The one upside to the fact that I still don’t have any retirement plan in place is the fact that I didn’t lose any money from it over the past year:
The stock market’s prolonged tumble has wiped out about $2 trillion in Americans’ retirement savings in the past 15 months, a blow that could force workers to stay on the job longer than planned, rein in spending and possibly further stall an economy reliant on consumer dollars, Congress’s top budget analyst said yesterday.
For many Americans, pensions and 401(k) plans are their only form of savings. The dwindling of these assets—about a 20 percent decline overall—is another setback just as many people are grappling with higher gas and food prices, more credit card debt, declining home values and less access to loans.

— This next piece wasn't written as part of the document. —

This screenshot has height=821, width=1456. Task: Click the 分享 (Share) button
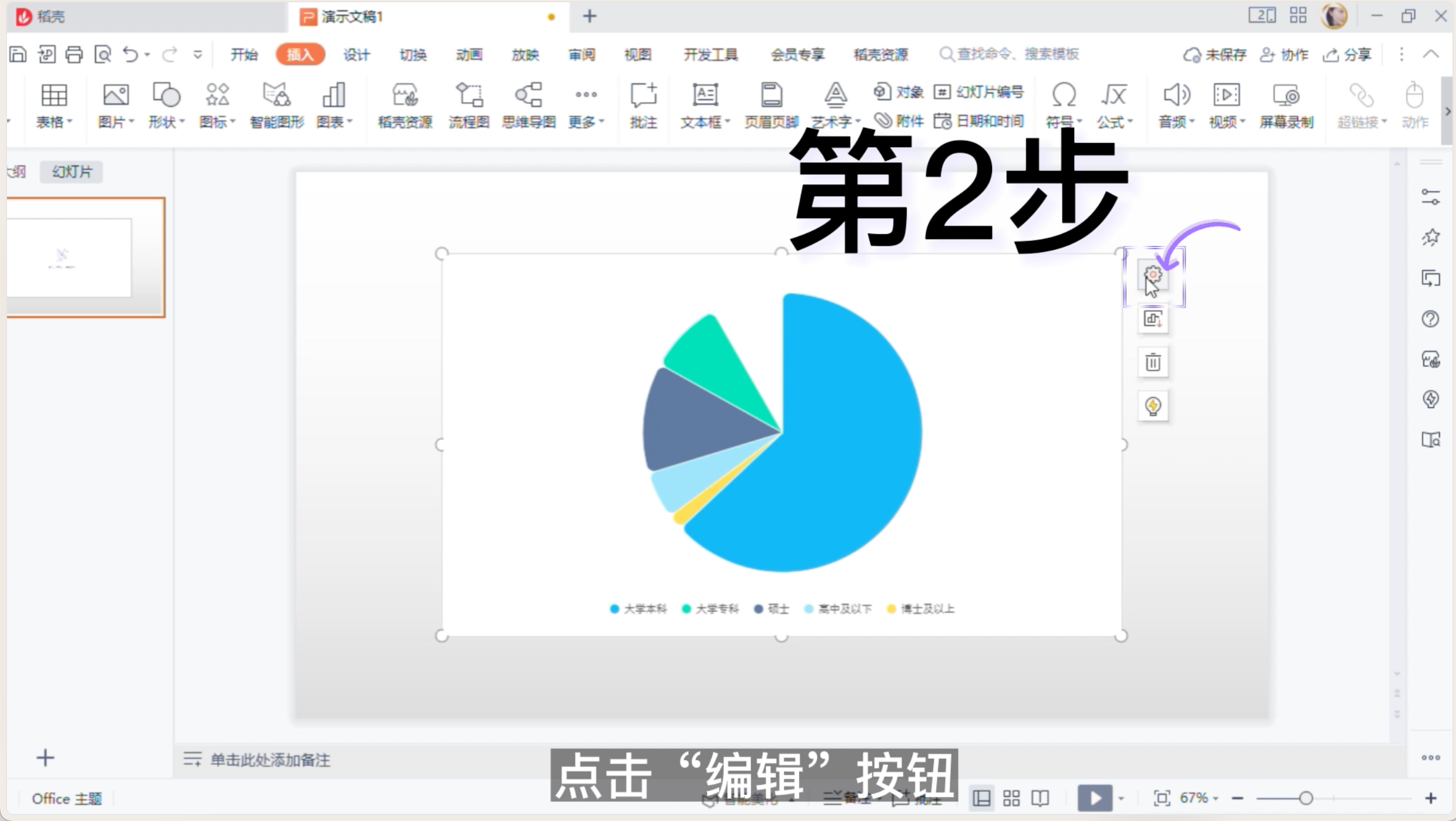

“Unlike Wall Street executives, American families don’t have a golden parachute to fall back on,” said Rep. George Miller (D-Calif.), chairman of the House Committee on Education and Labor. “It’s clear that Americans’ retirement security may be one of the greatest casualties of this financial crisis.”

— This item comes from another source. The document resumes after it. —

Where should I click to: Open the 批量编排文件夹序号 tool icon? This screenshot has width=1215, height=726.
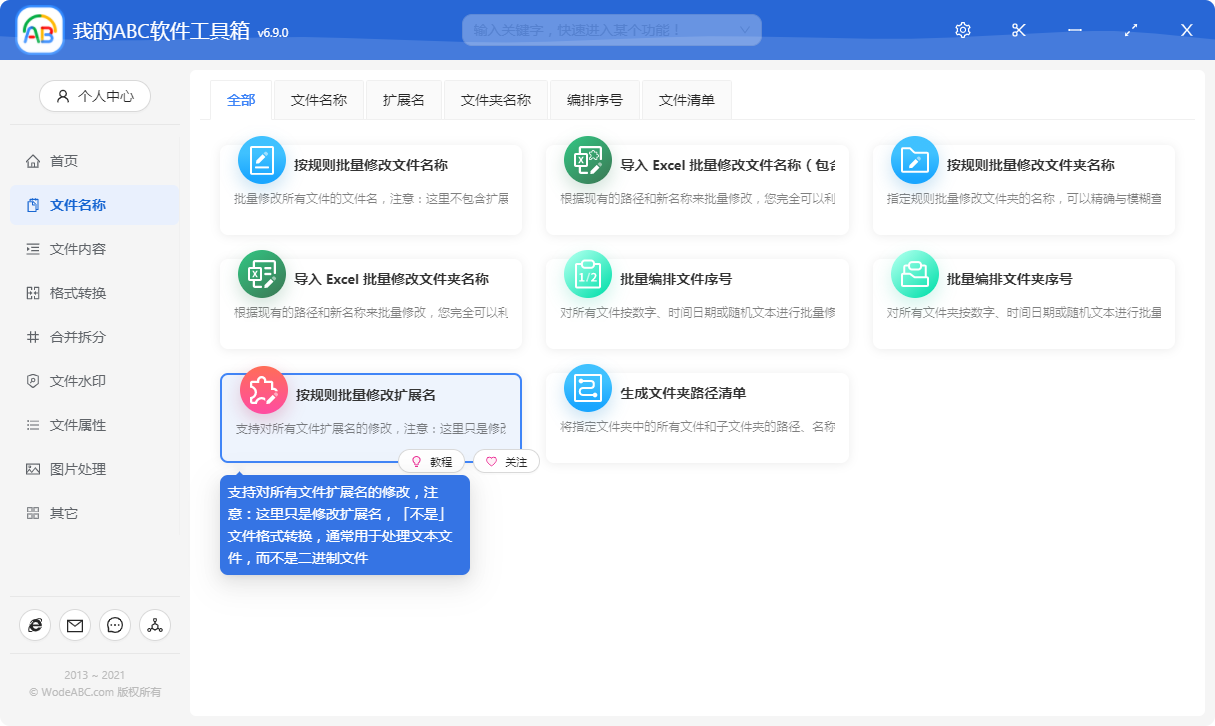[x=913, y=274]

This is one of the ways that the meltdown is going to affect the average American taxpayer and it’s all thanks to the deregulation policies of the Bush Administration.
As for myself, I keep meaning to start a 401K “real soon now” but never get around to it. Perhaps this downturn in the market is a good time to start thinking about it again. Once it appears things are on an upswing might be a good time to get one rolling in hopes it’ll make the 401K grow faster. That’s probably simplistic thinking on my part though as I’ve never had a good head for investment.